Agree with others that she wants a proposal and a ring. Acting like this is counter productive to that and has gotten very old from your perspective. She is measuring herself against the sister too, certainly.

I think what you do is take a VERY direct approach. You sit her down and explain where you are regarding her behavior; and you explain that her behavior is making you less interested, less attracted and less willing to entertain her as a wife.

Also explain that you need space to yourself at times. She is communicating covertly and following an unwritten script or contract that she is trying to enforce where you are concerned. You are oblivious to this or you are disregarding this, which frustrates her.

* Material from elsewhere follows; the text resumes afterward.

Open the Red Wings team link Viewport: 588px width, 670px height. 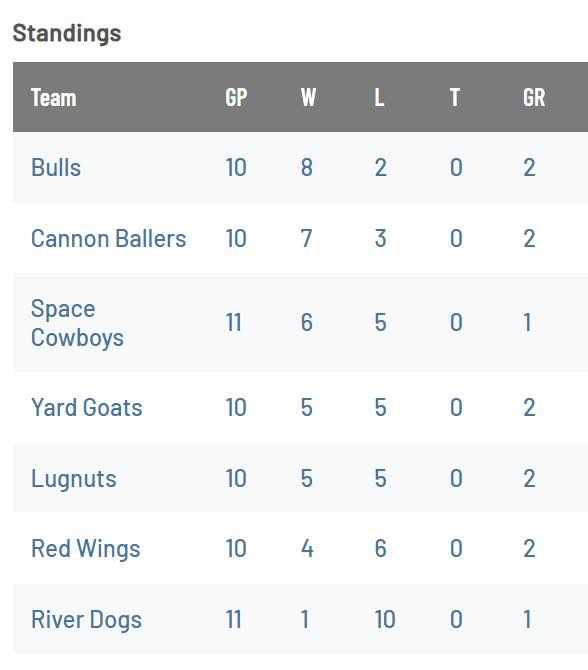coord(85,549)
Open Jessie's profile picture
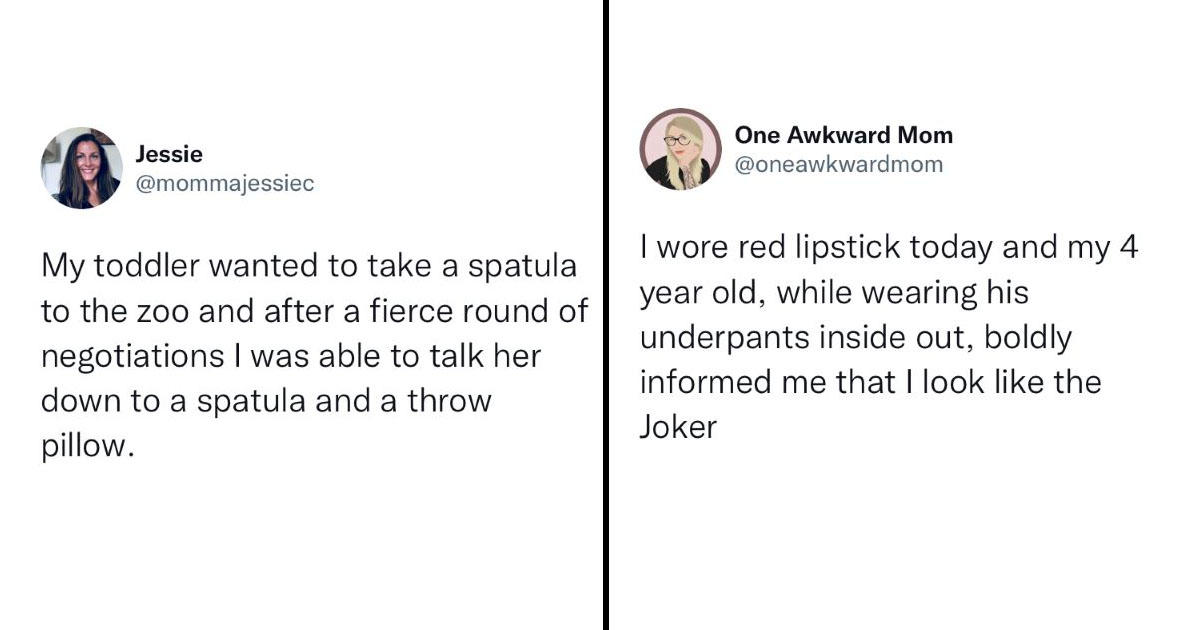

Covert contracts are NOT cool. You didn't agree to some unwritten expectation or schedule. You must conversate about this and call her out.

Her sister's situation is independent and has no bearing on y'all. Neither do family expectations. This is between y'all.

You gotta be direct here. You flunked mind reading (we all did) and this covert contract is not cool.
While sound advice, the ship has probably sailed. OP's woman is going to see this as excuse making at this point. He needed to set this boundary a long time ago and didn't. It by no means excuses her own bad behavior, but him doing this now won't accomplish anything.

Literally the only thing he can do to prevent his relationship from ending (whether he does because she is unbearable or she does through a monkey branch) is him proposing. Which clearly would be an unbelievably stupid move at this juncture and not one he is going to do anyway. Hence why it is probably time to just go onto the next. The ride was nice while it lasted.